**BRIEF**
Taking the listing below, restate word for word each line from the line with "Expand the 4.9 rating dropdown arrow" to the line with "Task: Click the amfori logo icon", ends included, and stop there.
• • • • • • •
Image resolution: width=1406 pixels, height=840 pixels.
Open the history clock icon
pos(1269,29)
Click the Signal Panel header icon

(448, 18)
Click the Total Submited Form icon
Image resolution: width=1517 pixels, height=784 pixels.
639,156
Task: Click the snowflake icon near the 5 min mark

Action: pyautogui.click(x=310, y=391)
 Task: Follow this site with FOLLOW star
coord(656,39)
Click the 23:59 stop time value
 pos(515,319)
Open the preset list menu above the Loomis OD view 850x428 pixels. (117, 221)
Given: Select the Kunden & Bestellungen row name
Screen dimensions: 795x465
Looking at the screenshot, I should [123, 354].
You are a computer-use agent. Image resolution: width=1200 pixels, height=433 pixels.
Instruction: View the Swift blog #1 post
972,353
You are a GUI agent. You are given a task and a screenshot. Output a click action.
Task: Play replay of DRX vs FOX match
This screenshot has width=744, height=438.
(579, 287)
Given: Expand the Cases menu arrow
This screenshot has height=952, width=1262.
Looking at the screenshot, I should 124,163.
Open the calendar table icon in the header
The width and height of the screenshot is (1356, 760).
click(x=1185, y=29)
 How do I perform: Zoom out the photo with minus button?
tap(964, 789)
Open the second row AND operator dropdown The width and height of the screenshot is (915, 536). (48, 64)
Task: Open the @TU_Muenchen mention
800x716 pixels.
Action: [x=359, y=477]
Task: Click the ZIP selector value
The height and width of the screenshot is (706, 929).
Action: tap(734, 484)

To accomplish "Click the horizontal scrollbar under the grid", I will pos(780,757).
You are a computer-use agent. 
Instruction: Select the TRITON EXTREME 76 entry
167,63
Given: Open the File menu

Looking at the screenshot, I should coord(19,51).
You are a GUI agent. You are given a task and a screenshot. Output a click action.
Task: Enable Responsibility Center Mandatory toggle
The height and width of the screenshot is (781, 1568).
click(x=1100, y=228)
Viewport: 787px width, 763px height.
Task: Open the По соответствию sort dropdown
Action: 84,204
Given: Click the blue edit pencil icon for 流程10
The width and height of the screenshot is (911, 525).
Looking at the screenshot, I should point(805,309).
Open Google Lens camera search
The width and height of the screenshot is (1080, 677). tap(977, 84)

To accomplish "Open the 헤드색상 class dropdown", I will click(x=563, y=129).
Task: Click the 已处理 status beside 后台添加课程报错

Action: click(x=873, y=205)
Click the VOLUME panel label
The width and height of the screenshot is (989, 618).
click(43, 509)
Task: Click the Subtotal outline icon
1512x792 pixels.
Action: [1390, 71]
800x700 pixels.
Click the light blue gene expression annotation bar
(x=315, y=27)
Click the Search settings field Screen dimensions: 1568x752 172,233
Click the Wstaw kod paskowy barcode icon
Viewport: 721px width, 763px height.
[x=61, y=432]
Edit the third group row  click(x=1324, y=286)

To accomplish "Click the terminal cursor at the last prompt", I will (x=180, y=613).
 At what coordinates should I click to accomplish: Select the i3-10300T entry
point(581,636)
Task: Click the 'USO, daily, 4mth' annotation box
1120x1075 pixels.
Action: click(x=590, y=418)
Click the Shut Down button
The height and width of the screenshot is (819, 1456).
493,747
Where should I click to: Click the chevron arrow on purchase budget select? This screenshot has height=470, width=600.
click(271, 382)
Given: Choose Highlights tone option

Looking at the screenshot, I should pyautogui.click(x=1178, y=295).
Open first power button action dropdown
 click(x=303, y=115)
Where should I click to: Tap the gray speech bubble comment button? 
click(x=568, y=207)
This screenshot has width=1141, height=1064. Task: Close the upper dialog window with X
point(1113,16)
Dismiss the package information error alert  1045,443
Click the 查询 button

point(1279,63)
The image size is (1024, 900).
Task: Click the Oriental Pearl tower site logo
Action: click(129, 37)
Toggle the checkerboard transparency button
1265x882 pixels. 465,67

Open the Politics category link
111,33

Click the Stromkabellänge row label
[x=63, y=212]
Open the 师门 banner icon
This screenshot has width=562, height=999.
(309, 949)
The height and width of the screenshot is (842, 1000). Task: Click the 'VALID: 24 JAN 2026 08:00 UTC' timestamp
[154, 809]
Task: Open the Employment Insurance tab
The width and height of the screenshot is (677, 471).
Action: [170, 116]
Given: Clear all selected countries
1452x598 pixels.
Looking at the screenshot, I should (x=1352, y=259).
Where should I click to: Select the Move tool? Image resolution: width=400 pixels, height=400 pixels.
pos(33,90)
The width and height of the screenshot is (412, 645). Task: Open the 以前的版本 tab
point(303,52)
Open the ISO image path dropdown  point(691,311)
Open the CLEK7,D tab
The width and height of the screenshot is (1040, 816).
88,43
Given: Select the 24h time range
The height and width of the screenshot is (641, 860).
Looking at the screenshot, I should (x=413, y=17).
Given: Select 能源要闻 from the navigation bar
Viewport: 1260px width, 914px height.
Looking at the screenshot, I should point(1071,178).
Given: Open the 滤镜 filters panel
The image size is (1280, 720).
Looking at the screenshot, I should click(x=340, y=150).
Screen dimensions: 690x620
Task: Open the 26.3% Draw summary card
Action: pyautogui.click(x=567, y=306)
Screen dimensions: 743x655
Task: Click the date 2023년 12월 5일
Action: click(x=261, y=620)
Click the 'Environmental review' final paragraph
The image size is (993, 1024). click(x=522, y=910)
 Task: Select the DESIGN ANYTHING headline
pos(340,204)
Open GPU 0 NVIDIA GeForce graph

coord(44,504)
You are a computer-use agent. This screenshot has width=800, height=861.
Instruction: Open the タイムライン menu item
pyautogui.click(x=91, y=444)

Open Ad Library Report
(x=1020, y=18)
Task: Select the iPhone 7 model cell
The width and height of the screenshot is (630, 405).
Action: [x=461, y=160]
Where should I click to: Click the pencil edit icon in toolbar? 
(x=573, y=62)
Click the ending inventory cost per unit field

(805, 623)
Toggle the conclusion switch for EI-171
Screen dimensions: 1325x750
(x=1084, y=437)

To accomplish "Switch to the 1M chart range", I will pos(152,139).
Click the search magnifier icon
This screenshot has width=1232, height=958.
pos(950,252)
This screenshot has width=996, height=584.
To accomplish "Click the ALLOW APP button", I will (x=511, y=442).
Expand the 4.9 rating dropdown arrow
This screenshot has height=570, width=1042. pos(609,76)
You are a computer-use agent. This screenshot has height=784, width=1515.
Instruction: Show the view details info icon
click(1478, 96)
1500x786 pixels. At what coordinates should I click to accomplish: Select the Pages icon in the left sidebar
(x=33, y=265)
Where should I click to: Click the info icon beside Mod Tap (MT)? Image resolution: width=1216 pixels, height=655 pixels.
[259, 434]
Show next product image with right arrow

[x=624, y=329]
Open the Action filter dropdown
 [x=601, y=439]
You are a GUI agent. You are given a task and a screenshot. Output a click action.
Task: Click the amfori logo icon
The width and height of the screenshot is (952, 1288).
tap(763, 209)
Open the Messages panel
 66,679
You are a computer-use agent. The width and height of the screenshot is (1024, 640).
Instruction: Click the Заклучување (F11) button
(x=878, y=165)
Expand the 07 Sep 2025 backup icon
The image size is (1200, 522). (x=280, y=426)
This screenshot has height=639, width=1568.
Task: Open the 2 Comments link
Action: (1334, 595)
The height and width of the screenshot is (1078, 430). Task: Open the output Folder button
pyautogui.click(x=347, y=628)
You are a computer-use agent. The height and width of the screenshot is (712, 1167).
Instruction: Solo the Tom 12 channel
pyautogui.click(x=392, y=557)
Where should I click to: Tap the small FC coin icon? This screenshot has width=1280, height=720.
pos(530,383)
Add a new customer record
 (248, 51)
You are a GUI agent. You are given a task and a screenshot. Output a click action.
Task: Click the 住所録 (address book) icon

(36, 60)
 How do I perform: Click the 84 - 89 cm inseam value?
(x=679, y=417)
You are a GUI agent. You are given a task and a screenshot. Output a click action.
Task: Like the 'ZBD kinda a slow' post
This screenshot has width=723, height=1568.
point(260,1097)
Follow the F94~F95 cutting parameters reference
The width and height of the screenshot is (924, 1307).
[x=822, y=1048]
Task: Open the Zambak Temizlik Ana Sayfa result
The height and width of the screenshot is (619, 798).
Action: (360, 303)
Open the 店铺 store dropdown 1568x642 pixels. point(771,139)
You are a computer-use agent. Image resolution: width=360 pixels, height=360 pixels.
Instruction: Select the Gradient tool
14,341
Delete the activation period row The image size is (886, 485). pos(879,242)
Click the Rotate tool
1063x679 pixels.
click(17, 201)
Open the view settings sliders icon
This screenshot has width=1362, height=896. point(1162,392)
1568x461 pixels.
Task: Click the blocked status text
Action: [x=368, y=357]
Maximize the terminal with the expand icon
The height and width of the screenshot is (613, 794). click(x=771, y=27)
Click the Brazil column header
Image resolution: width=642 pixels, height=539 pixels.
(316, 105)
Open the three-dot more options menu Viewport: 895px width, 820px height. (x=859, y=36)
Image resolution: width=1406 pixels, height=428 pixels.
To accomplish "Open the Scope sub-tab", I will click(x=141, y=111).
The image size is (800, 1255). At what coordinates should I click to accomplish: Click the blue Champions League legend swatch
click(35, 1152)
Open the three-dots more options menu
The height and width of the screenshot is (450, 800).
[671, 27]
• • • • • • •
**ANSWER BOX**
Expand the 4.9 rating dropdown arrow
This screenshot has height=570, width=1042. pos(609,76)
You are a computer-use agent. This screenshot has height=784, width=1515.
Instruction: Show the view details info icon
click(1478, 96)
1500x786 pixels. At what coordinates should I click to accomplish: Select the Pages icon in the left sidebar
(x=33, y=265)
Where should I click to: Click the info icon beside Mod Tap (MT)? Image resolution: width=1216 pixels, height=655 pixels.
[259, 434]
Show next product image with right arrow

[x=624, y=329]
Open the Action filter dropdown
 [x=601, y=439]
You are a GUI agent. You are given a task and a screenshot. Output a click action.
Task: Click the amfori logo icon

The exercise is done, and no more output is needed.